Rodents are the bane of giant insects. Consider the weta.

http://www.sciencemag.org/news/2017/06/saving-god-ugly-things-new-zealand-battles-bring-back-its-rodent-sized-insects

weta

But it and other weta have been losing ground to invasive mammal predators until recently. Flightless and stingless, the odorous weta are easy prey for rats and even mice. "Their smell is so strong that any rodent just goes ‘Boom!’" says researcher Danny Thornburrow, who, like Watts, works at Landcare Research, a public-private research institute in Hamilton, New Zealand. As a result, several species of weta, like New Zealand's flightless birds, have had brushes with extinction.

So too the tree lobster

tree lobster

The stick insects were once very common on Lord Howe Island, where they were used as bait in fishing. They were believed to have become extinct soon after the supply ship SS Makambo ran aground on the island in 1918, allowing black rats to become established. After 1920, no stick insects could be found.

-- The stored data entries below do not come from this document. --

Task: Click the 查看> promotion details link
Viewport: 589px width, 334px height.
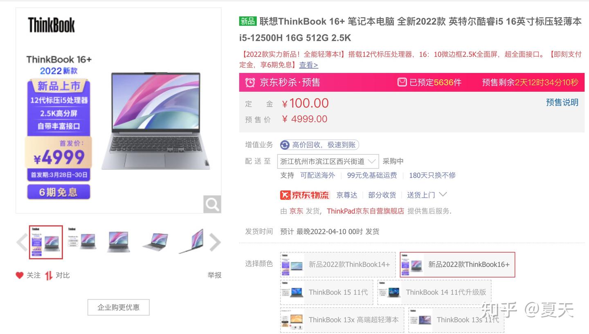Action: [308, 65]
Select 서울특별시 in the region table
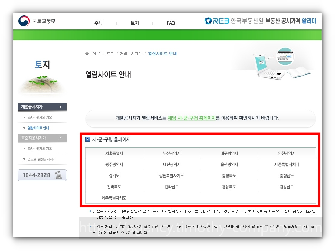 114,153
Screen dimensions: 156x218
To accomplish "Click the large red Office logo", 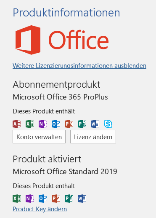I will (x=62, y=40).
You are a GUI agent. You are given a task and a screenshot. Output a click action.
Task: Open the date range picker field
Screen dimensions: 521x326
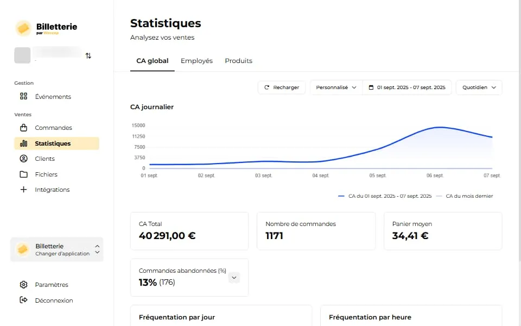click(x=407, y=87)
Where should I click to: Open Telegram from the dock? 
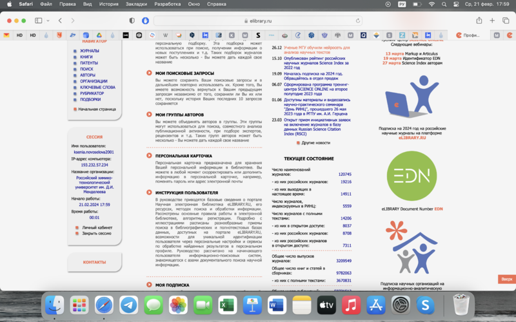tap(128, 305)
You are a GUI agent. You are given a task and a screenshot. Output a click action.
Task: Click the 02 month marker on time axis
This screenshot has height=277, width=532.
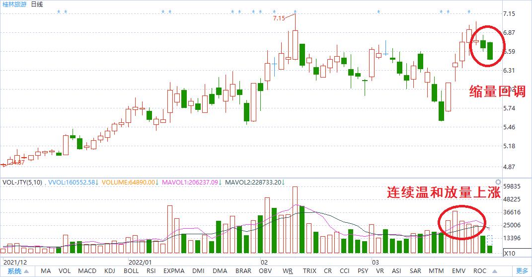(264, 263)
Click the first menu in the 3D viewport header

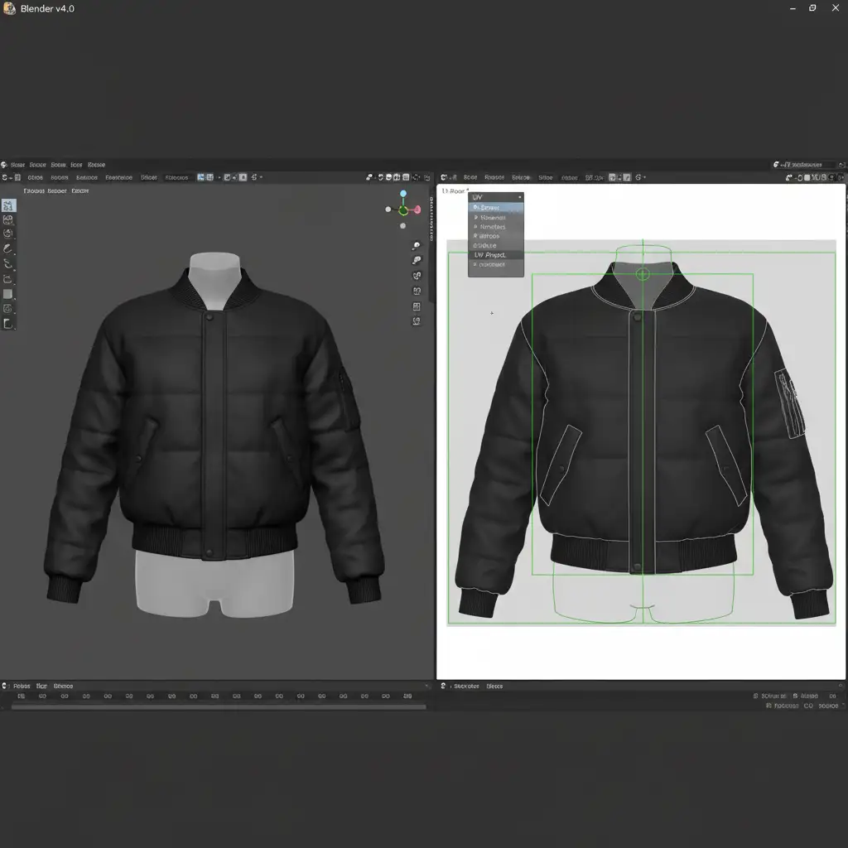pos(36,177)
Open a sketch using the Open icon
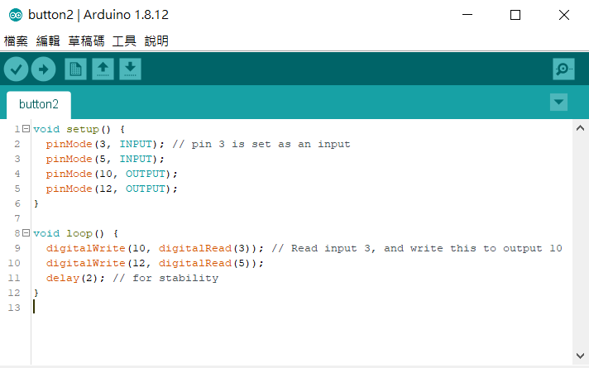 coord(103,69)
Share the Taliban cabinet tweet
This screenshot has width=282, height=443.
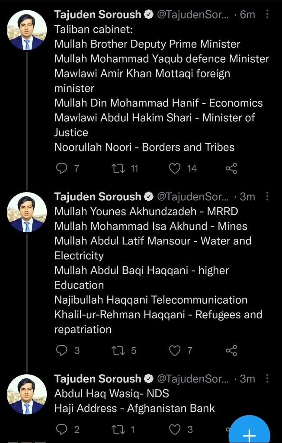(231, 168)
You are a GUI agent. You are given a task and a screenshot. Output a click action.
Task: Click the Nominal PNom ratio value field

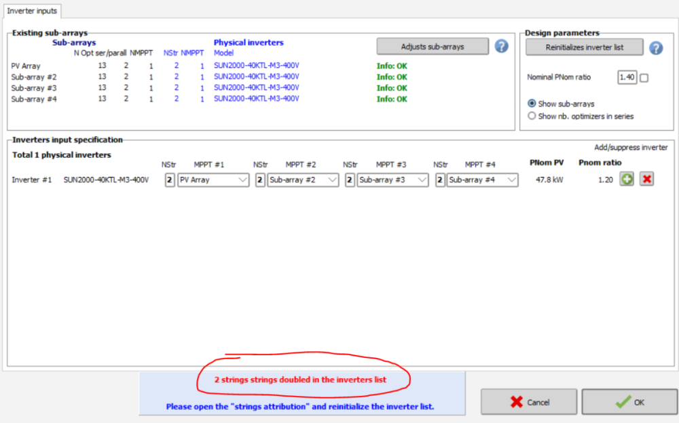(627, 78)
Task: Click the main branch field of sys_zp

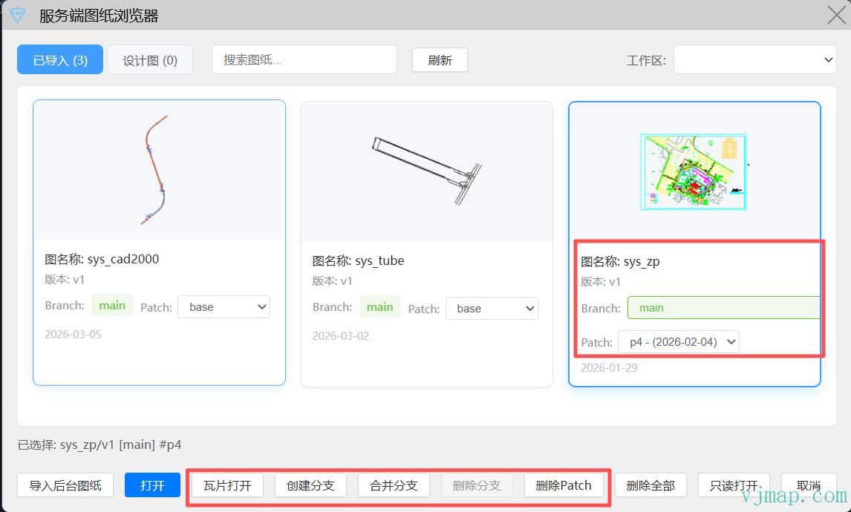Action: [723, 308]
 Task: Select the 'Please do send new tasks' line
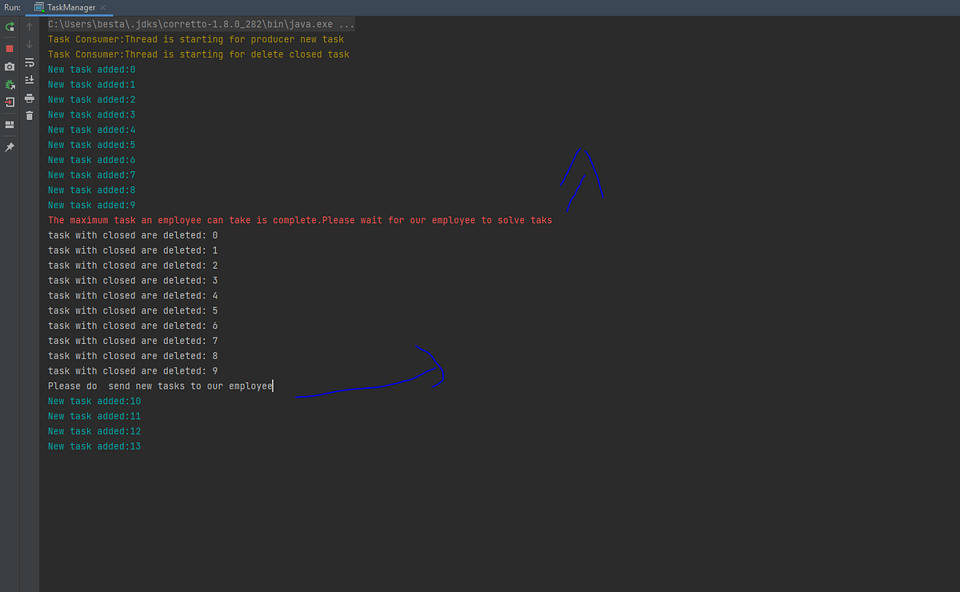coord(158,386)
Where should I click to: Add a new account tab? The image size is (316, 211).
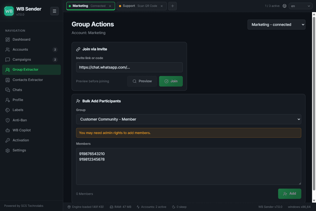pyautogui.click(x=172, y=6)
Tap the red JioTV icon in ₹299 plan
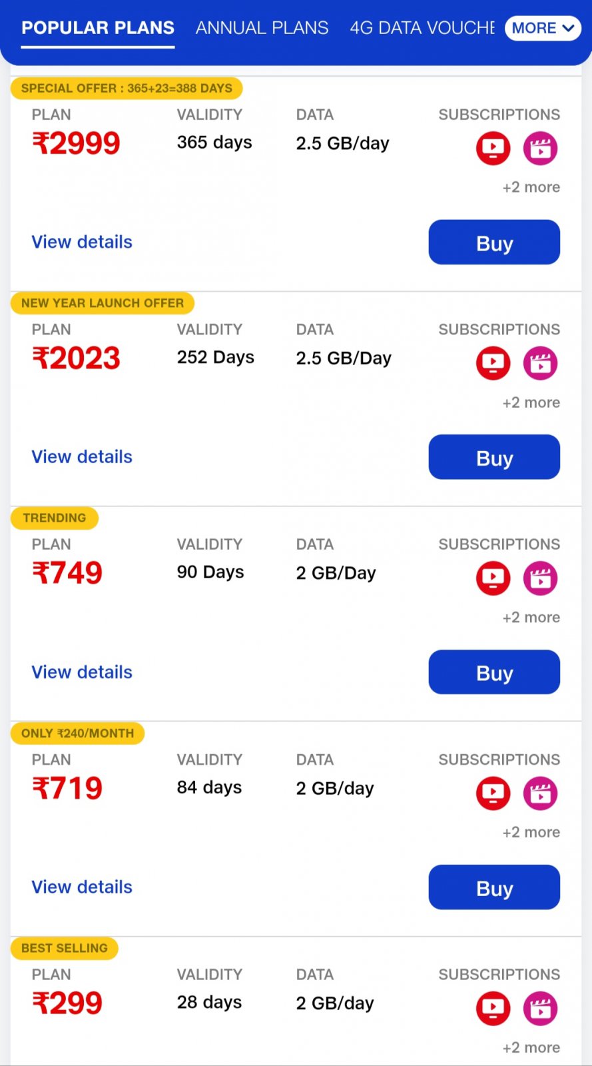Screen dimensions: 592x1066 pyautogui.click(x=493, y=1009)
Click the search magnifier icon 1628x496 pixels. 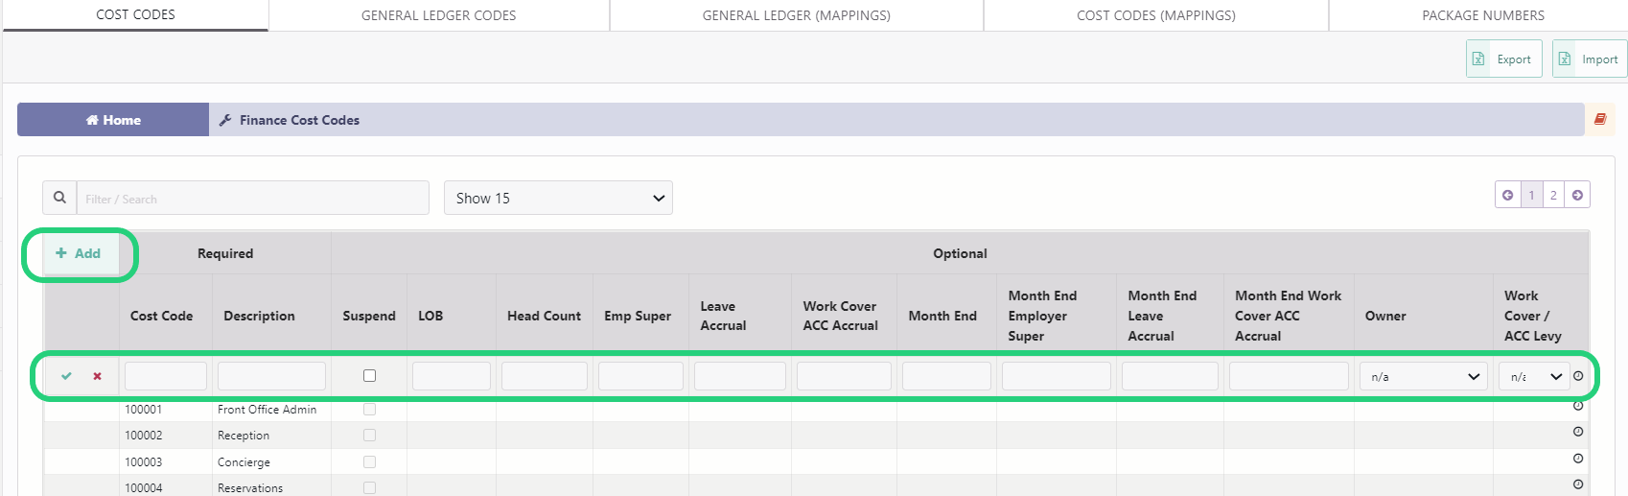[59, 198]
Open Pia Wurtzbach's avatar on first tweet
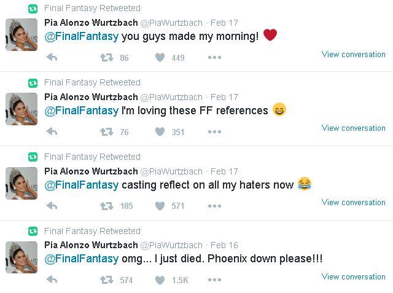 [x=21, y=34]
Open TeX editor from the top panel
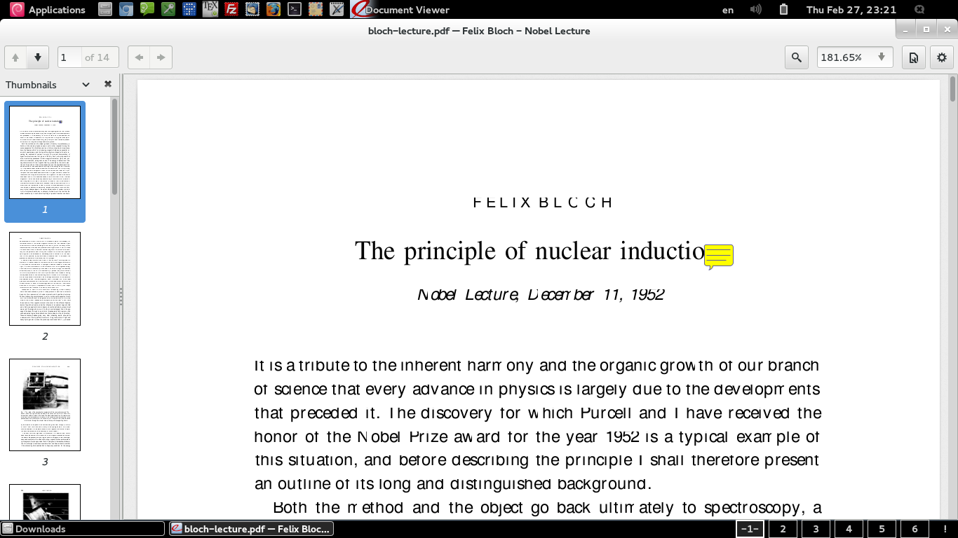 [209, 10]
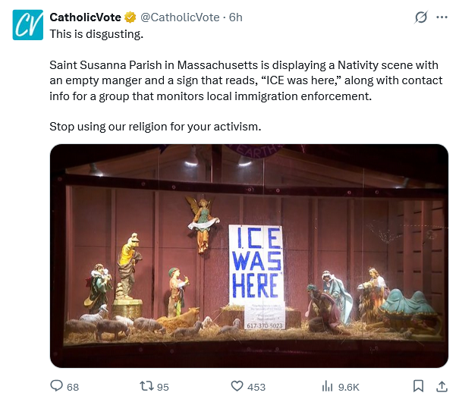Click the 9.6K views count
Viewport: 462px width, 402px height.
click(x=349, y=387)
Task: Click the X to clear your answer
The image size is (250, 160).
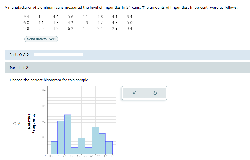Action: click(x=134, y=93)
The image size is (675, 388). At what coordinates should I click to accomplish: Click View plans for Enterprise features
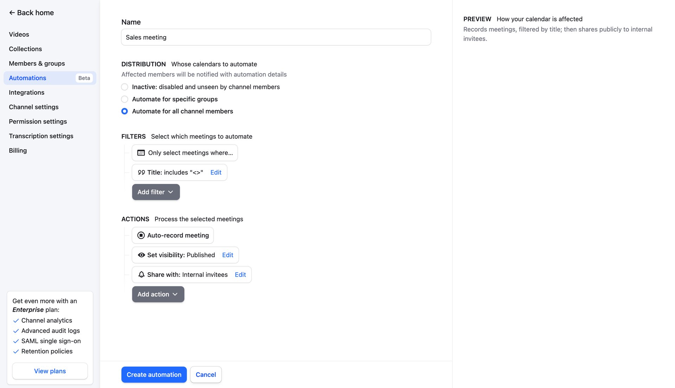click(50, 371)
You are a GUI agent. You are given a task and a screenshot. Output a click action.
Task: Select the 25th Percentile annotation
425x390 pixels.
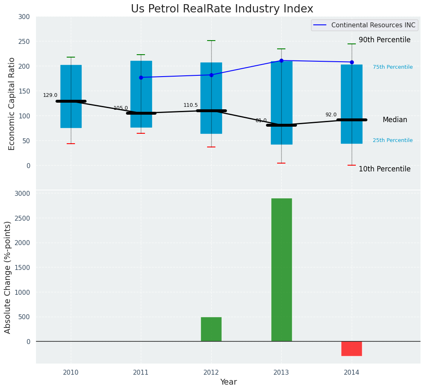392,140
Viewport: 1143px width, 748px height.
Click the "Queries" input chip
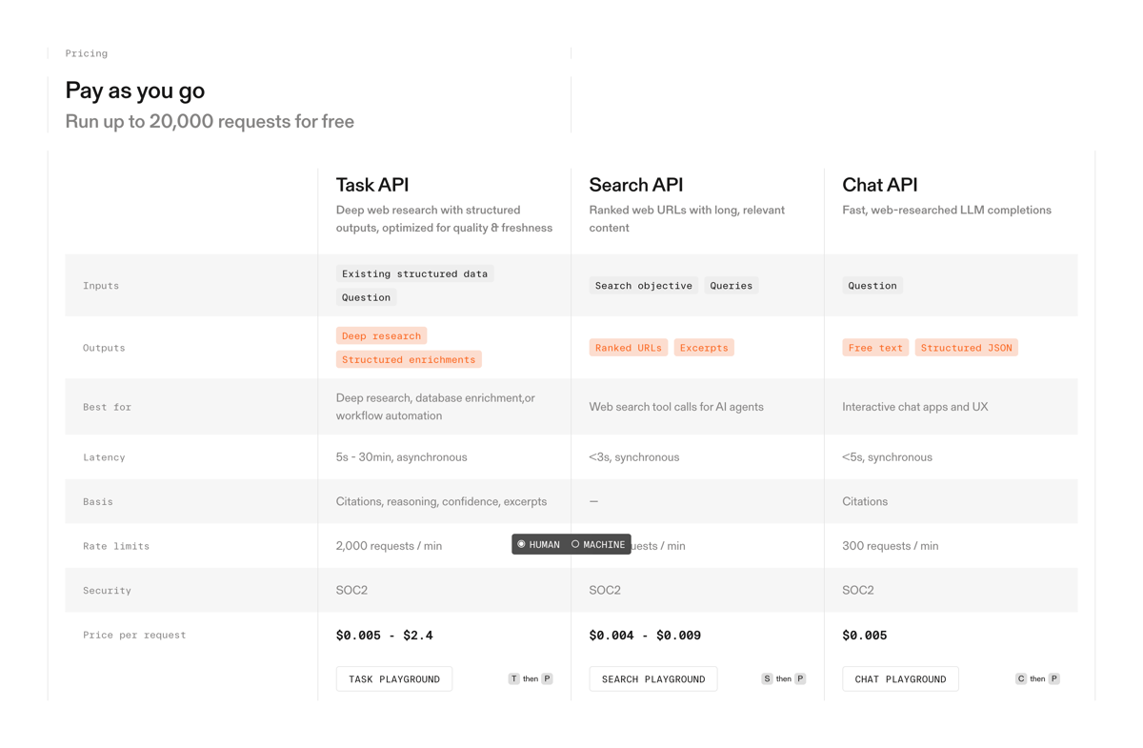tap(731, 285)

The same story holds for other giant insects found on the marsupial side of Wallace's line, the geographic boundary setting apart the regions where placental mammals did not get established (except bats) from the rest of the world where placental mammals rule. Marsupial predators, hungry birds and even reptile predators like snakes monitor lizards are all compatible with big bugs. Not rodents.

How exactly rodents might be wiped out en masse is definitely something that humanity has considered long and hard. Maybe some bioengineered rodent virus?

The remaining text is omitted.